We signed into our polling place without incident. I was all set to go into the booth and show my older son how far we have come with accessibility in voting. I am blind, so I was supposed to use the talking voting machine extension. (It’s the 21st Century, and I still don’t know why I can’t vote in Braille, which would be more convenient and private. Alas, I digress.)
“We didn’t get much training on that voting machine, and I don’t know how to use it,” the poll worker told me in a panicked voice. “Please don’t make me get it out for you. Can’t your friend help you?”

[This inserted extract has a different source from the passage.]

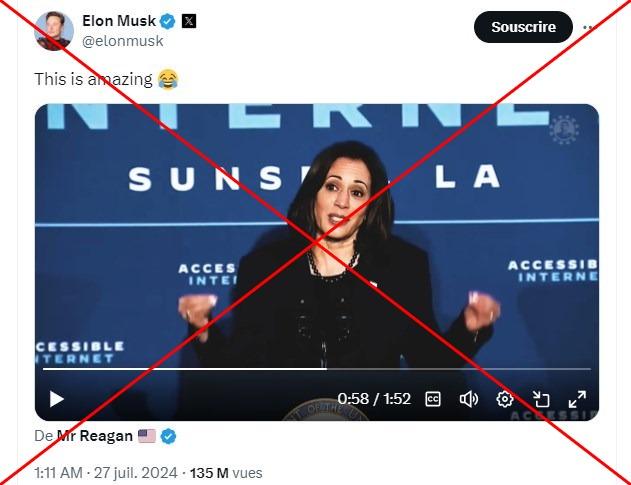This screenshot has width=631, height=485.
Task: Toggle closed captions with the CC icon
Action: (433, 399)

I had heard of this kind of accessibility intimidation before. I don’t think it’s an exaggeration to call it accessibility intimidation. The poll worker was intimidated by accessible technology, so he was shifting his intimidation to me, the voter. I had heard of voters with disabilities boldly advocating, holding up the line of voters to require accessibility. I longed to be one of them. But at the same time, I had to go to work. My friend had to go to work. Our young children had limits on their patience. All this factored into my thinking as I considered arguing with him about why it was his ‘volunteer’ job to figure it out. Maybe, most importantly of all, I could not see myself holding up a growing line of voters. After all, this was a high-stakes presidential election.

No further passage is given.